Федя ничего не понял, и только пронзительные милицейские свистки и остервенелые женские крики ниже Моссовета заставили его внимательно посмотреть на пятнистую от метели улицу. Десятка два женщин, из которых некоторые жались к слабо освещенным витринам, а другие пытались бежать вниз, к Охотному, превратили Тверскую в какой-то непонятный театр, в какое-то мгновенное завихрение людских судеб вперемежку с вертящейся снежной заварухой. И Федя почувствовал себя тоже частью этого завихрения, одной из ее снежинок, и оттого, что он в его положении мог еще, оказывается, кому-то в чем-то помочь, показалось ему даже забавным.

В этих женщинах, мятущихся по заснеженной мостовой, визжавших, хрипло ругавшихся невозможной площадной бранью и жавшихся к витринам, было нечто омерзительное. Но не менее омерзительно выглядело то, как милиционеры гонялись за ними, путаясь в длинных шинелях, грубо хватали их, тащили или теснили куда-то, в какую-то подворотню или парадный подъезд, избранный как сборный пункт облавы.

Когда Федя со своей спутницей прошел мимо милиционеров, те поглядели на них подозрительно, но ничего не сказали. Федя и его спутница почти дошли до Страстной площади, девушка тем не менее не выпускала Фединой руки и шла молча, очень чинно, стараясь маленькими ножками ступать в ногу с Федей. И оттого, что она так пыжилась и не без натуги делала широкий шаг маленькими ножками, Феде чудилось в ней что-то детское, а во всей ситуации и в том, как они вдвоем шли, – что-то юмористическое. И он подумал о том, что если бы то же самое случилось вчера, то он, вероятно, как идейный комсомолец и враг распущенности, передал бы эту девицу в руки милиционеров и уж во всяком случае не стал бы ее укрывать от них. А сегодня, после всего случившегося с ним, он уже не мог этого сделать.

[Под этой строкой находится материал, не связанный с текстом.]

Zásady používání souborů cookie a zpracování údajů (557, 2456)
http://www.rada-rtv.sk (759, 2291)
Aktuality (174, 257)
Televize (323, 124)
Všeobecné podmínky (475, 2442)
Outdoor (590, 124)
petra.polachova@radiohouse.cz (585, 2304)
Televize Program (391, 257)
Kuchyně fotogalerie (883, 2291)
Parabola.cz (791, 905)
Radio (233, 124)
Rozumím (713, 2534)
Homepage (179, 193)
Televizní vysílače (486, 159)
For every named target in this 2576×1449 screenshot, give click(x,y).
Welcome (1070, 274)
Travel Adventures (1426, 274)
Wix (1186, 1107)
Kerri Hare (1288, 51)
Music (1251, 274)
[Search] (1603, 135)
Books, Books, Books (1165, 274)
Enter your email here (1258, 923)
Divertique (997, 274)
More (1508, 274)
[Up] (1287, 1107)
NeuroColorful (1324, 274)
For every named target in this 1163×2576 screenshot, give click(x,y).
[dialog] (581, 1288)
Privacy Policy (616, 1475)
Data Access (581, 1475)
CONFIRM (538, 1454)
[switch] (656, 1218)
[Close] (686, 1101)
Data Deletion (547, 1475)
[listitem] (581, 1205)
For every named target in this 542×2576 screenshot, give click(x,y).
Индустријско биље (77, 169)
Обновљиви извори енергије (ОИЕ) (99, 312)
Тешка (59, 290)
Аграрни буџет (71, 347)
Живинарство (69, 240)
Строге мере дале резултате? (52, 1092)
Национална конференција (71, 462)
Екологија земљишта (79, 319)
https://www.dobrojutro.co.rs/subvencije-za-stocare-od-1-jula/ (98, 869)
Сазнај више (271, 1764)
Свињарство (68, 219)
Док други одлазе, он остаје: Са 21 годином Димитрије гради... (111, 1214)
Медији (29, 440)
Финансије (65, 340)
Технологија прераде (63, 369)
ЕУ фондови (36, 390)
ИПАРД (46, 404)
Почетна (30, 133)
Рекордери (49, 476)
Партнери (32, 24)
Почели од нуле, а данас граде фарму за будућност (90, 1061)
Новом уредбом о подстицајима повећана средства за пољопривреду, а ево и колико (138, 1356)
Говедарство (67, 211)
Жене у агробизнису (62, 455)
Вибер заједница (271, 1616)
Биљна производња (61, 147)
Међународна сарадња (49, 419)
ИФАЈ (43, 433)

Как только они достигли Страстной площади, Федина спутница робко оглянулась на Тверскую через правое плечо, задев головой Федино левое. Обнаружив, что милиционеры исчезли и все вошло в обычную колею, она сразу же отпустила Федину руку, весело, хотя и несколько хрипло захохотала, повернулась лицом к Тверской и закричала:

– Ну что, менты проклятые? Поймали?

От нее пронзительно пахло одеколоном и вином. На ней была короткая рыжая жакетка "на рыбьем меху" и лиловая шелковая блестящая юбка. А на жакетке была худенькая рыжая лисья головка с блестящими стекляшками вместо глаз, и лицо девушки было похоже на эту лисью головку – тоже с острой голодной мордочкой и блестящими золотистыми глазами.

На Страстной площади было еще несколько женщин, видимо, тоже вырвавшихся из кольца облавы и знакомых Фединой спутнице. Они бегали одна к другой, громко шептались и смеялись, только одна плакала громко, перемежая плач отборными ругательствами: у нее в суматохе потерялась сумочка. Федина спутница отбежала от него к одной из женщин, а с той вместе побежала к третьей. Федя постоял и пошел мимо памятника Пушкину влево по бульвару. Однако не успел он отойти несколько шагов, как она догнала его и сказала полувопросительно, без интереса, как бы по обязанности:

– Пойдем?

Он ничего не ответил и пошел дальше по бульвару, но она и на этот раз догнала его и пошла с ним рядом.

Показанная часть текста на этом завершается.